Highmark program to provide schools with sanitizing supply kits
Schools across the country are experiencing a need for personal protective equipment and cleaning products unlike ever before as they prepare to open the 2020-21 academic year amid the COVID-19 pandemic.
With that need in mind, Highmark decided to launch a program to provide more than 400 schools in Pennsylvania and Delaware with tool kits filled with supplies to help protect the health and safety of students and staff.
“We thought, ‘How could we help the schools as they transition back to school?’” Anthony Benevento, Highmark’s market president of Western Pennsylvania, said last week in a phone interview. “That’s when we came up with the idea of putting together for them a tool kit program.”

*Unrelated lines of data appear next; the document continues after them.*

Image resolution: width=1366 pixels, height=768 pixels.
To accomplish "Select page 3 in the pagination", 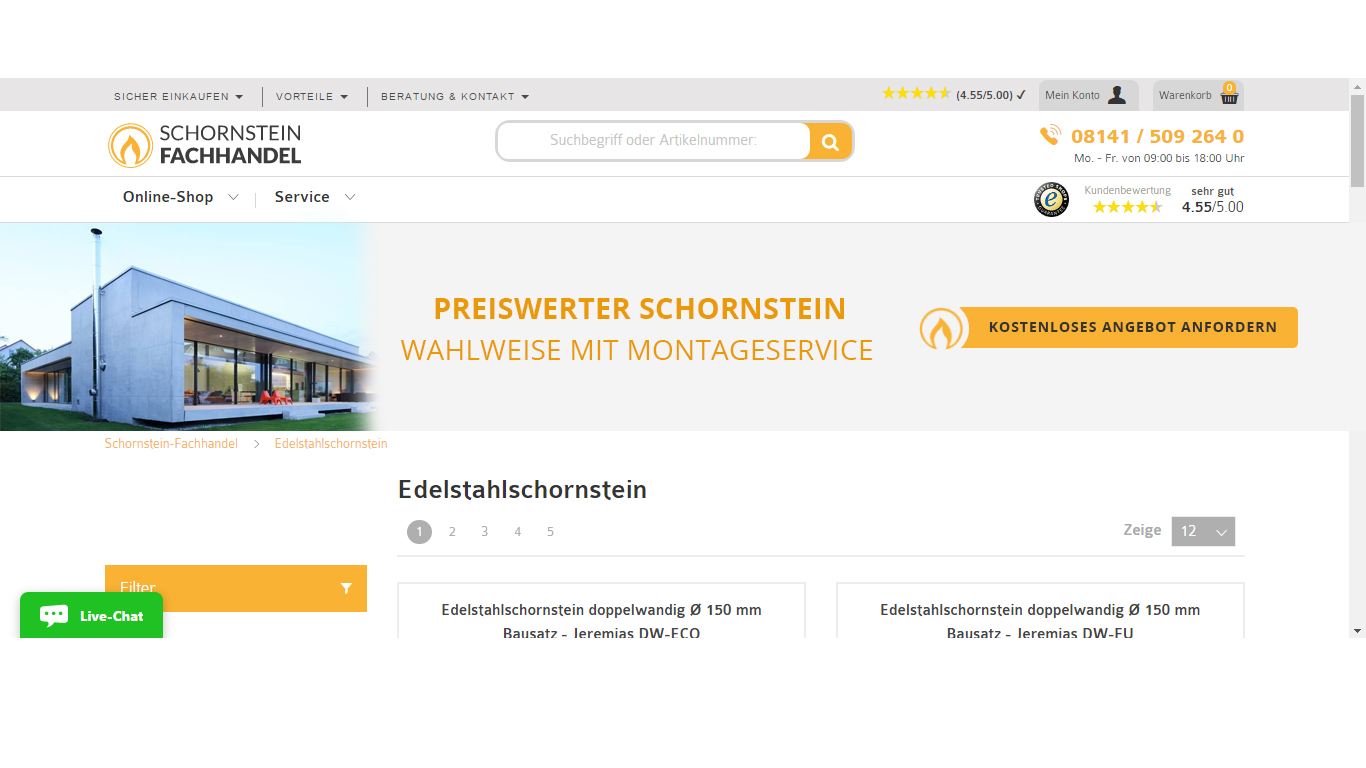I will [484, 531].

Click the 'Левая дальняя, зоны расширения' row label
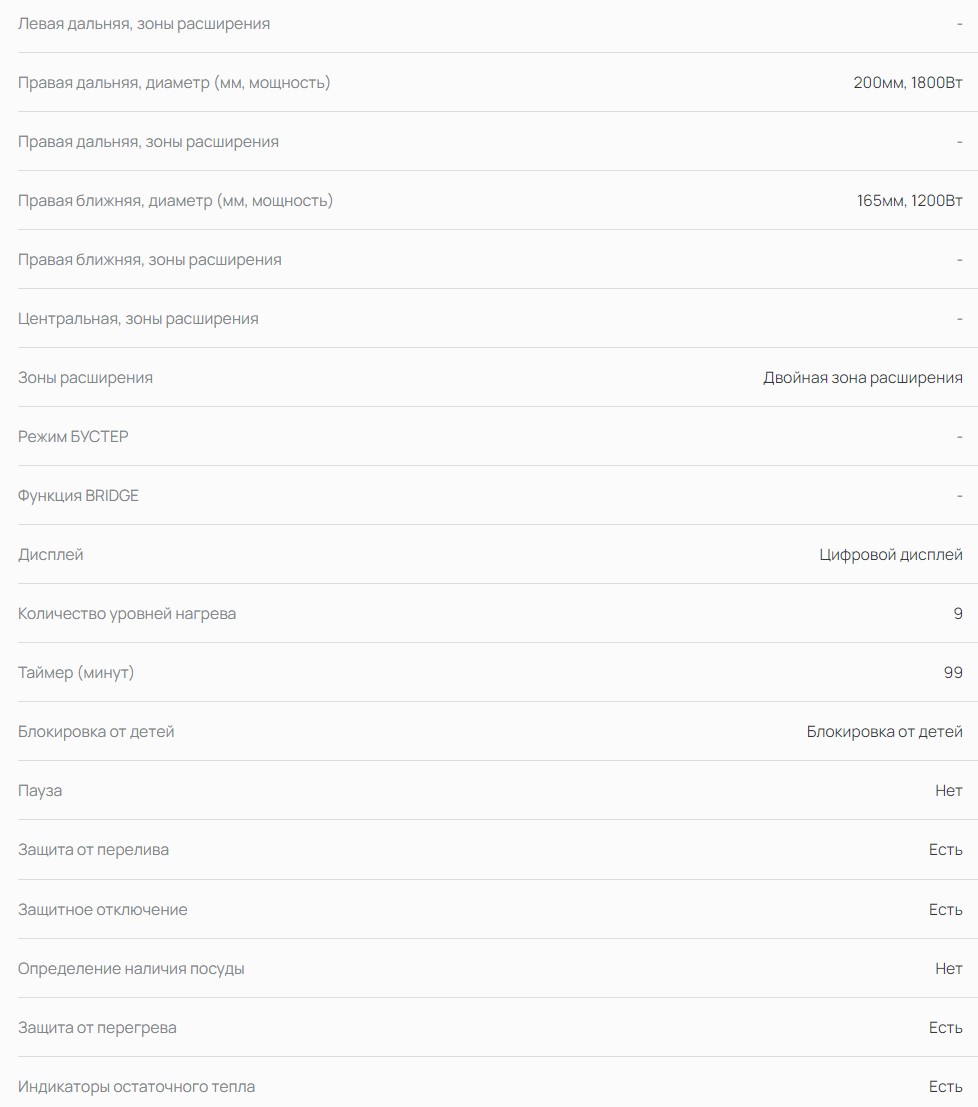tap(144, 23)
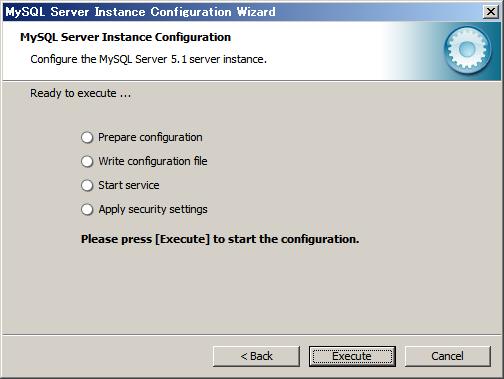Close the wizard window with X

491,12
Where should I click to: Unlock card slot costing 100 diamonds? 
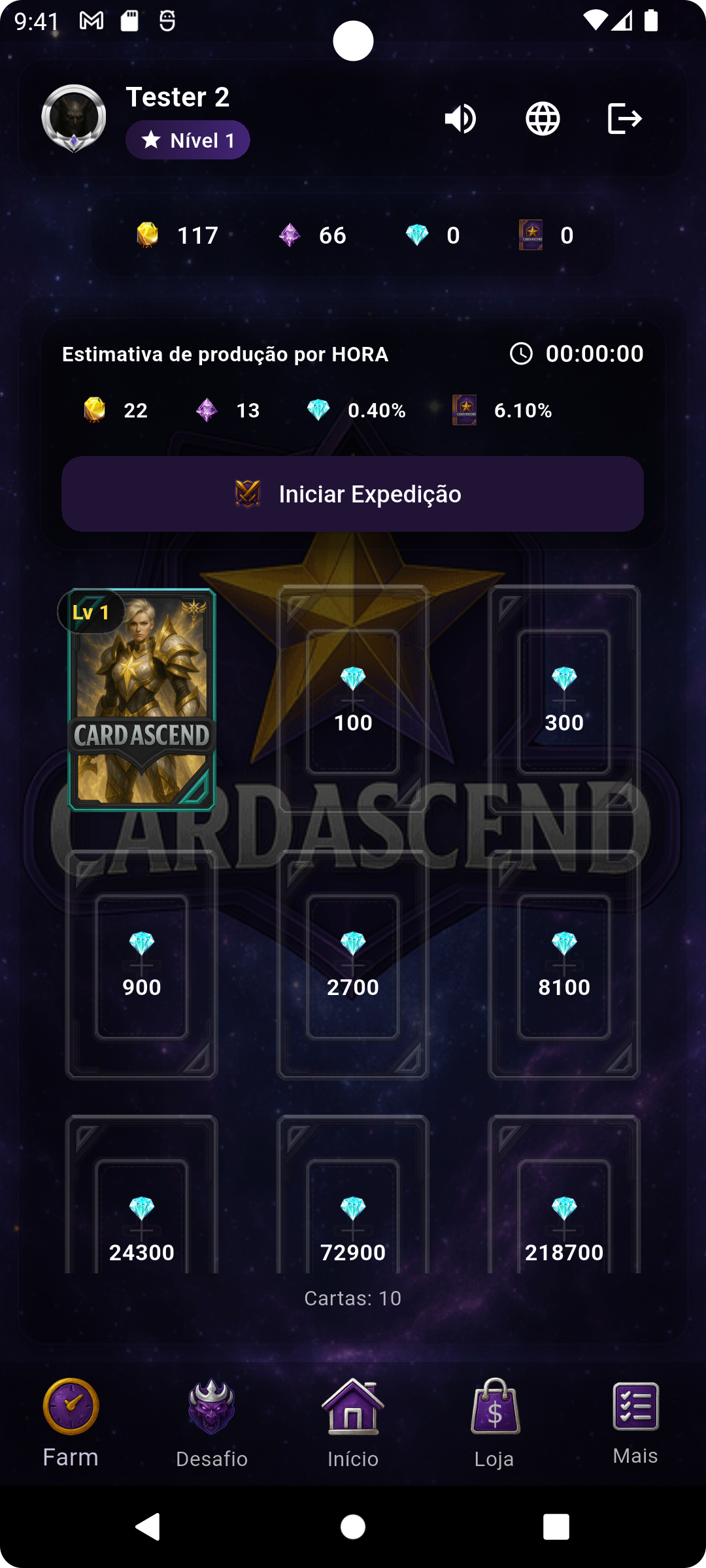(353, 700)
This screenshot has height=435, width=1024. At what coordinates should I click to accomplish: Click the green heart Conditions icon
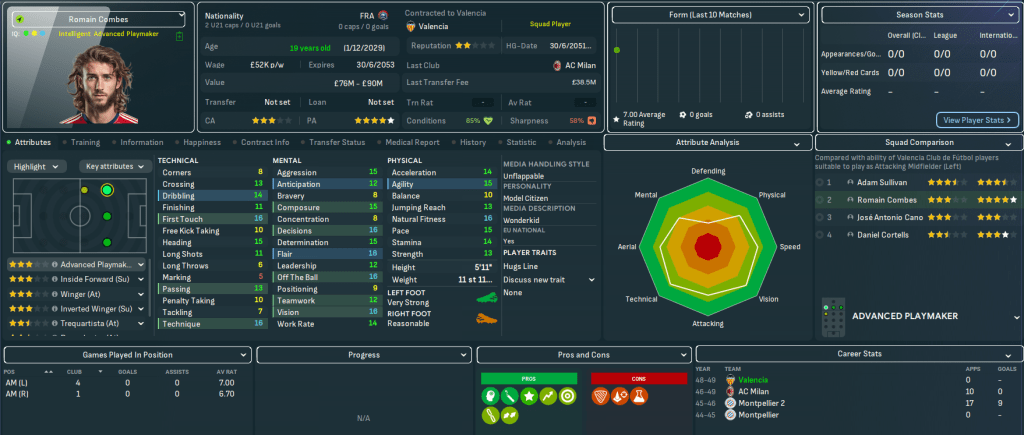click(488, 121)
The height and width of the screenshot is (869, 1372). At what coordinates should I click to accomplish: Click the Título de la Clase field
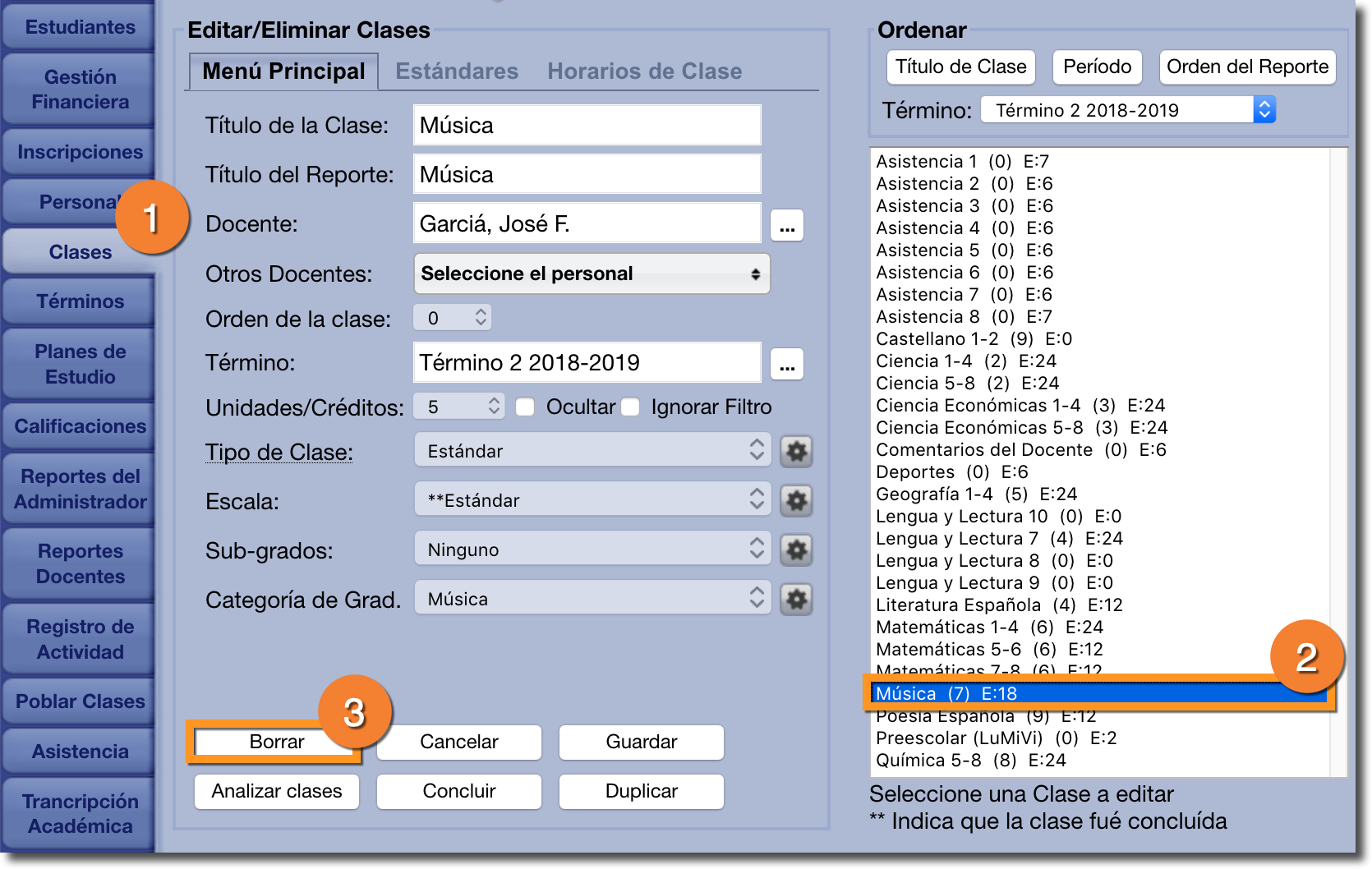587,126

Highmark will send letters to school districts under its coverage this week with information about how to receive the tool kits. The health insurance organization covers dozens of schools in southwestern Pennsylvania, including most of the 43 districts in Allegheny County.
The tool kits will contain adjustable face shields for teachers and staff members, adjustable face masks for students, disinfectant hand wipes, one-gallon pumps of hand sanitizer, and signage advising best practices.
“We’ll have a lot of posters that will promote safe practices like social distancing, mask wearing and hand washing,” Mr. Benevento said.
The signage is available to all schools, including those outside of Highmark’s coverage, on the organization’s website.
The insurer also is developing a program to assist schools in West Virginia this year, according to Highmark spokeswoman Emily Beatty. Details remain in the works.
Equipment included in the tool kits will be distributed based on student and staff populations at each school, and districts will have until Dec. 15 to order the supplies.
Mr. Benevento said Highmark will give districts several months to order the tool kits because schools are reopening on various dates, with some not planning for in-person instruction until at least October or November.
“They’re planning different times to go back,” he said. “We’re leaving it up to the schools to order the supplies when they’re ready for it.”